It’s more than lethargy; it’s more than just “not trying.” When people told me about senioritis, I shall admit, I scoffed. I was not that kind of a person. Grades were never my goal, so why would I stop working if I believed that their significance has decreased? I was wrong. Senior year is draining. With APs, college apps, graduation, financial aid and a million other things to balance, it gets to a point where the candle that burnt so brightly at the beginning of the year burns out and you’re left with the faint glow of motivation that only decreases by the day. You’ve worked so hard, and all you really want is to be able to come to the surface and gasp for breath.
It’s even harder when you are what is considered a “good student.” When you have never really missed a deadline. When you have never walked into a test with oblivious to the subject of it. Every part of your brain screams as to how wrong this is. It tells you to sit down and write that essay, do that maths problem or even just read through and review what is on tomorrow’s test. But your body seems physically incapable of these tasks. So, you procrastinate. You read what isn’t assigned for English; you watch 5 seasons of a TV show in 3 days. And then when the time comes to face the music, that’s when you want to curl up into a ball and never get up.
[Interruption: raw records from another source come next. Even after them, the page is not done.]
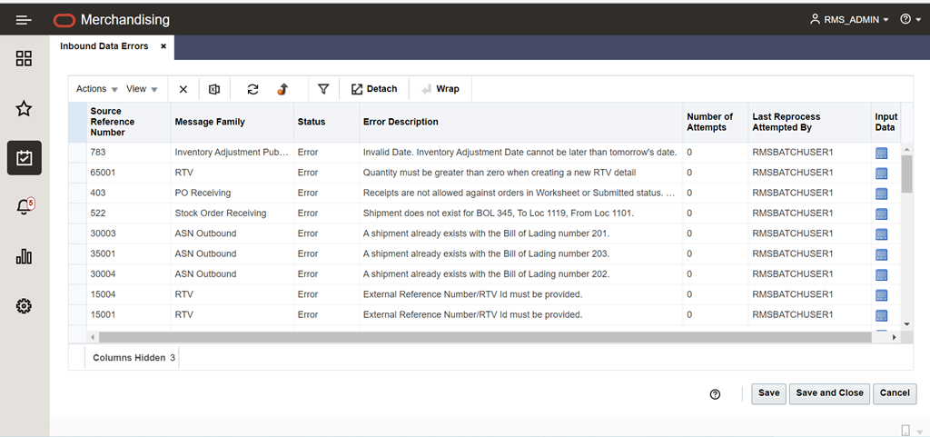Image resolution: width=930 pixels, height=437 pixels.
Task: Toggle Wrap text in the table
Action: [x=440, y=89]
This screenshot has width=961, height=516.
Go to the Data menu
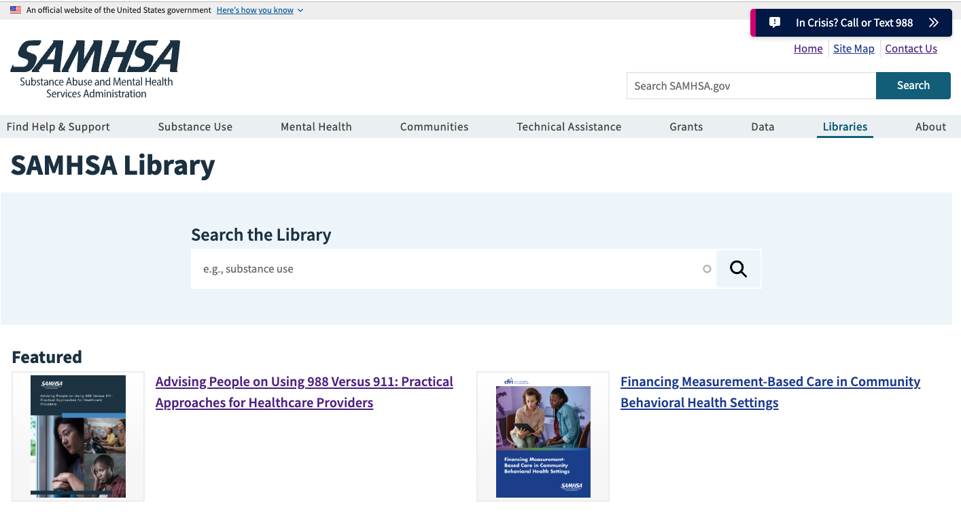point(763,126)
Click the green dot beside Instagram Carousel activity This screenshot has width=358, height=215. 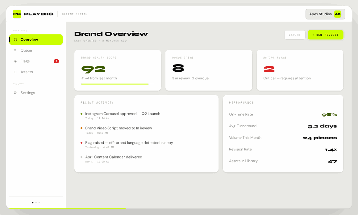[81, 113]

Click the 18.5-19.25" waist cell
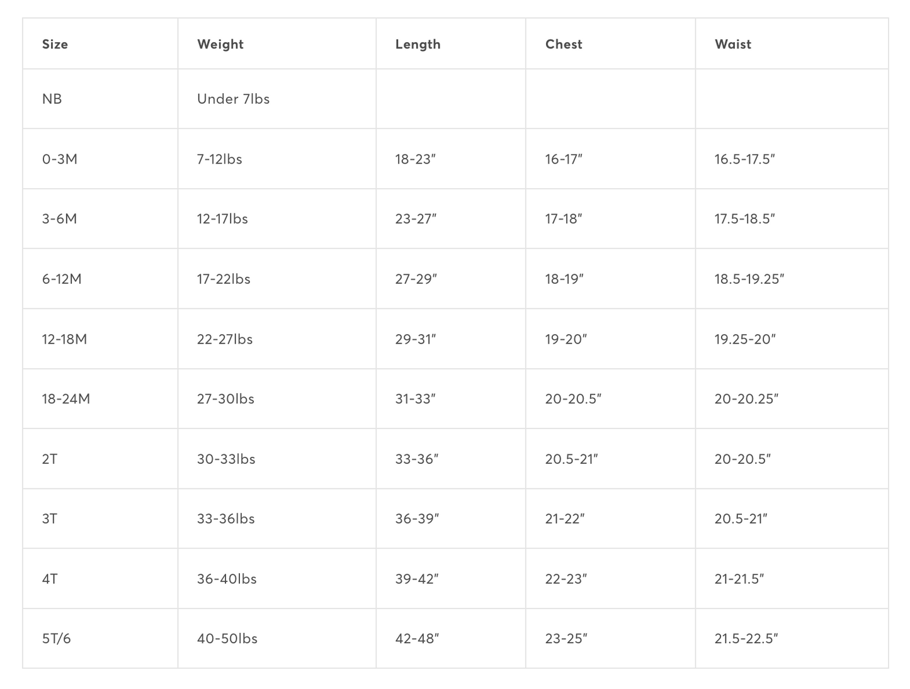749,279
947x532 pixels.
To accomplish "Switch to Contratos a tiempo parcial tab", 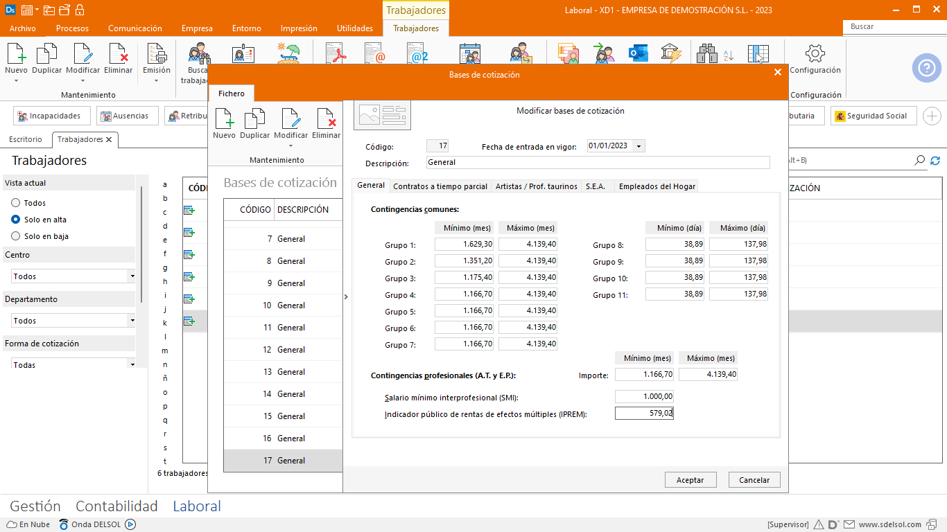I will click(440, 186).
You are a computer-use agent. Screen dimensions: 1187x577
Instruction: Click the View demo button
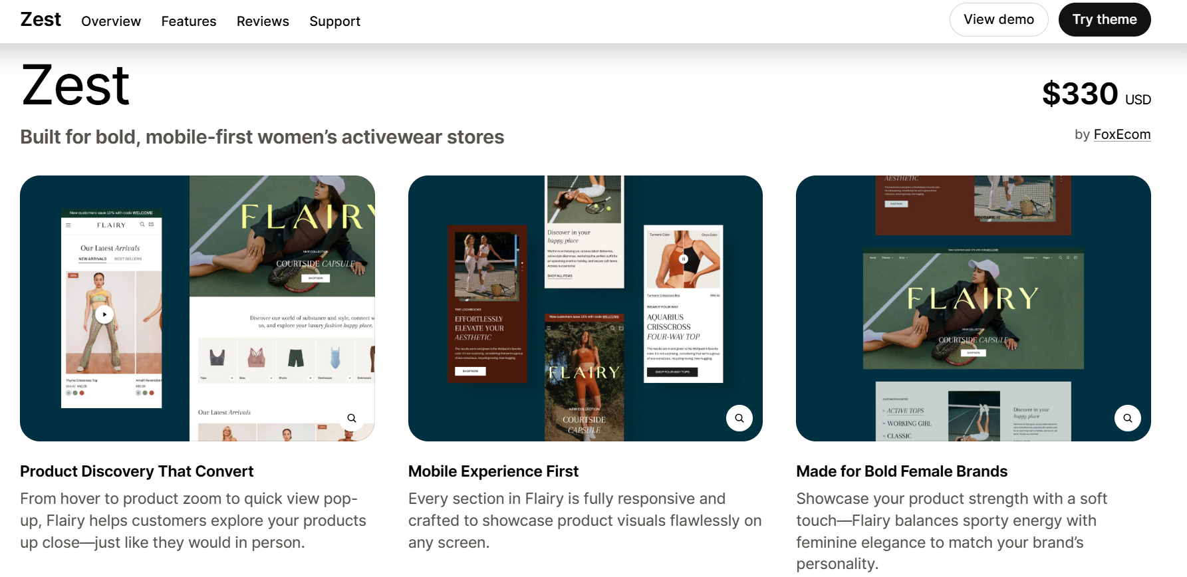click(999, 20)
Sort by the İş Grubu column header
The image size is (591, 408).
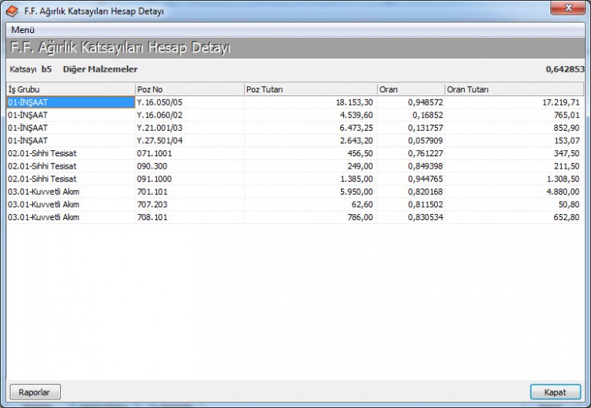69,89
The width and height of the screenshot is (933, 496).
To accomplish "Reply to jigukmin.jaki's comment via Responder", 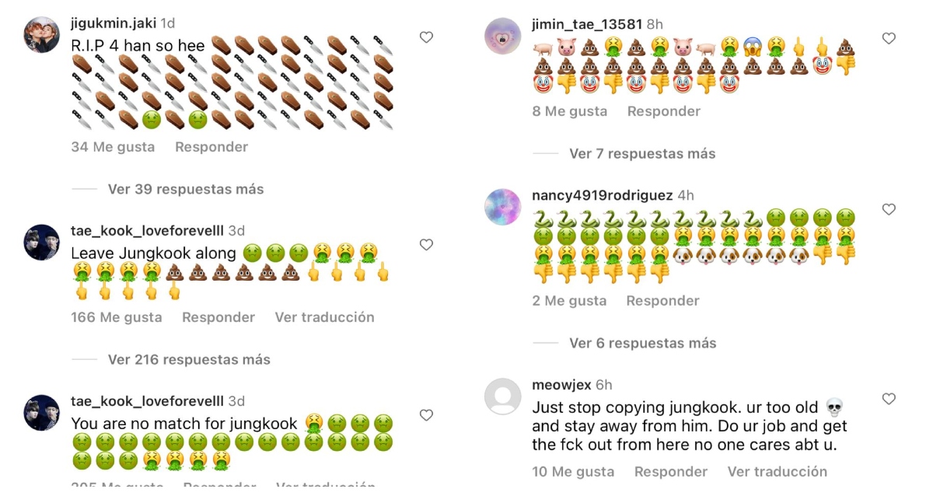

I think that the thing that bothers me most is that I’m not really learning anything at this point. I love learning, I love knowing new concepts and ideas, but all that is done at this point in the year is prep. Prep for exams, strategise for essay sections, memorise for multiple choice questions. This is not what I enjoy, this is not knowledge, but this is the way it is. So, somehow, with a lot of will and even more courage to face the consequences of incomplete assignments we will (or at least we hope that we will) get through this. Till then, 41 days, 12 hours, 2 minutes and 29 seconds to go.